Ocelot has moved on from the African traditional art model of his Kirikou films and the Arabian nights and set his current offering in Paris of La Belle Époque rendered in realistic photos which carry a buzz from their familiarity. They are not however today's Paris but the pre-WW1 era of Art Nouveau, colonial expansion and elegant fashion. The stone work is fresh, the painted surfaces new and the traffic is drawn by horses.
Onto and into this Ocelot has placed his new characters centering on Kanack pre-teener Dilili (voiced by Prunelle Charles-Ambron) who leaves her protector's lavish Paris home to explore with her new friend cycle cart delivery boy Orel (Enzo Ratsito). However the villainous nose ring wearing Bad Masters are kidnapping little girls and have their eye on Dilili.
To avoid their attentions and enjoy the delights of Paris they enlist the great names of the day in an orgy of name dropping. "A tune Satie!" and Orel dances with Chocolat. An attack by a rabid dog means rolling down the Sacré Coeur stairs to Louis Pasteur's clinic where Marie Curie is in attendance. There's time to visit Rodin's studio and meet Camille Claudel and chat with the Impressionists posed in front of their canvases - a young Picasso. Toulouse-Lautrec rides the tricycle. We share the makers' delight in having the figures from this work spring into motion in a non-stop parade that doesn't even pause when Oscar Wilde enters the frame.
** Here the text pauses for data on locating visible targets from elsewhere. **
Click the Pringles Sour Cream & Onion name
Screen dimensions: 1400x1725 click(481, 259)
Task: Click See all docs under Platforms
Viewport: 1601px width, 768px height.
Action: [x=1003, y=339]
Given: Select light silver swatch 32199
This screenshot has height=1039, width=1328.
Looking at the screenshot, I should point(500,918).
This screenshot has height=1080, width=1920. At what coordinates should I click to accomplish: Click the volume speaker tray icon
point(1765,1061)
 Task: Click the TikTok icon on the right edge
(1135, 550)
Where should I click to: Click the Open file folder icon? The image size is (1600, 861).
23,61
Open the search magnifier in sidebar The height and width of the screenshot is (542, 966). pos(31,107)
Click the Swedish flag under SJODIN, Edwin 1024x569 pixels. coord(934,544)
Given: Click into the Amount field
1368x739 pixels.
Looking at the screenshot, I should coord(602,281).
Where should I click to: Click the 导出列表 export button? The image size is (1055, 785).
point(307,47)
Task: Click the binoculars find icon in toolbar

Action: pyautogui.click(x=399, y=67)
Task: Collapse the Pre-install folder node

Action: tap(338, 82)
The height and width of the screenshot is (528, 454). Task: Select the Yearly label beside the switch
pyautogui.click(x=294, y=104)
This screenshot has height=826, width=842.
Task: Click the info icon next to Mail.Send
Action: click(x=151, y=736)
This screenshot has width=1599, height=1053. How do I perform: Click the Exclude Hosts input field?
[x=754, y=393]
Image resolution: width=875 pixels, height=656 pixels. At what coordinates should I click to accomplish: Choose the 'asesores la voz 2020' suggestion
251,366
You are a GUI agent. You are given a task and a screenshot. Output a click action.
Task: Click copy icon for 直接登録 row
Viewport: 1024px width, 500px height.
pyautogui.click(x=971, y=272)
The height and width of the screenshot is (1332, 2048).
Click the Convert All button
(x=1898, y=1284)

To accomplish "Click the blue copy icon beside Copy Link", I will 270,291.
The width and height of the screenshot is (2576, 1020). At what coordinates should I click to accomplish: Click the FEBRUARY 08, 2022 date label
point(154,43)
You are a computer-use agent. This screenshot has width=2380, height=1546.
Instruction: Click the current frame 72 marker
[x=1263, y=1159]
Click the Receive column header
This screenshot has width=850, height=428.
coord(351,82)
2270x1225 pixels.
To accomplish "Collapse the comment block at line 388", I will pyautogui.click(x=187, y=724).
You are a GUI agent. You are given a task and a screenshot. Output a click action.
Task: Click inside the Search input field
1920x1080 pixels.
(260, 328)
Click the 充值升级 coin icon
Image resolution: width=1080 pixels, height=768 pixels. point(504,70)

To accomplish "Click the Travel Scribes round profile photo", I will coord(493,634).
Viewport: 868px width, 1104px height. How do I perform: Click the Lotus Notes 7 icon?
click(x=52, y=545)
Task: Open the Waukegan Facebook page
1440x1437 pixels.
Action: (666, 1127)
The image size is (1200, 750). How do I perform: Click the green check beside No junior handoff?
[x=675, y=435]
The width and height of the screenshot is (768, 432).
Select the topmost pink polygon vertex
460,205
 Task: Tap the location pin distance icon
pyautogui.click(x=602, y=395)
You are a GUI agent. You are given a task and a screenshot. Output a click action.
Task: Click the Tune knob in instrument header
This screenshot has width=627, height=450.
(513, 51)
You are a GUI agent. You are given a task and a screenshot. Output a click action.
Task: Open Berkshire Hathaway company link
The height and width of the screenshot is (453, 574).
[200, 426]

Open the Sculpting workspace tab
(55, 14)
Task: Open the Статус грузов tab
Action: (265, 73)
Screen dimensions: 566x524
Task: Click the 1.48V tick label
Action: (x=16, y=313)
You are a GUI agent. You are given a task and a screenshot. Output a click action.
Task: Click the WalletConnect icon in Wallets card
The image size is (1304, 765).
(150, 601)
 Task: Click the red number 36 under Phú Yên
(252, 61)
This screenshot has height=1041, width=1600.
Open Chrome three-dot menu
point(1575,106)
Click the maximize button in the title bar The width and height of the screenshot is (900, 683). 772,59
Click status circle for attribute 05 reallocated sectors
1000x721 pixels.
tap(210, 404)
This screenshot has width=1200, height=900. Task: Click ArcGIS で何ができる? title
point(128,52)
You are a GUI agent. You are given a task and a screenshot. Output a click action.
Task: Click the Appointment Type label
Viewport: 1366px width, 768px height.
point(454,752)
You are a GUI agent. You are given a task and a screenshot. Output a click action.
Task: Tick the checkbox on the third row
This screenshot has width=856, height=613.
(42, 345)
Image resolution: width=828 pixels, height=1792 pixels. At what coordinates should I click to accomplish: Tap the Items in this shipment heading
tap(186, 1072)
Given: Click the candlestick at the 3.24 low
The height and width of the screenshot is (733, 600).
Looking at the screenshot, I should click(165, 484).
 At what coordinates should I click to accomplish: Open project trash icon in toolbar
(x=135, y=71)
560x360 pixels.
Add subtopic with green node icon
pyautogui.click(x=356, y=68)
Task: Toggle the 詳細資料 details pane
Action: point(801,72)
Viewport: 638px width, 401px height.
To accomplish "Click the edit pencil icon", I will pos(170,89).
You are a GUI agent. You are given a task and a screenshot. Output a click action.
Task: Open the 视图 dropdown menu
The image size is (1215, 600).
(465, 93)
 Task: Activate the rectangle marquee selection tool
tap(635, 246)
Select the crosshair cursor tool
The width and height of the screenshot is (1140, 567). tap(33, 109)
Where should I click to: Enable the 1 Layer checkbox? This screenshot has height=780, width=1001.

Sarah Bernhardt's jewels are menaced and her brusque chauffeur looks like going over to the dark side. It takes a trip in soprano Emma Calvé's swan boat to foil the heavies' submarine.
It's a letdown when the action detours to wind up the kidnap plot. Of course we've gone on a journey like this one in Woody Allen's Midnight in Paris which might have influenced Ocelot but that doesn't diminish the pleasure.
There's a buzz every time we see one of the maker's unshaded figures appear on his detailed familiar-unfamiliar grounds. His ability to produce stunningly vivid colour is unique and recognising him at work in a new, even more involving environment is a pleasure I would urge on anyone - that is if you can find any showings.
I'm still trying to locate Claire Denis'High Life which is in the booklet.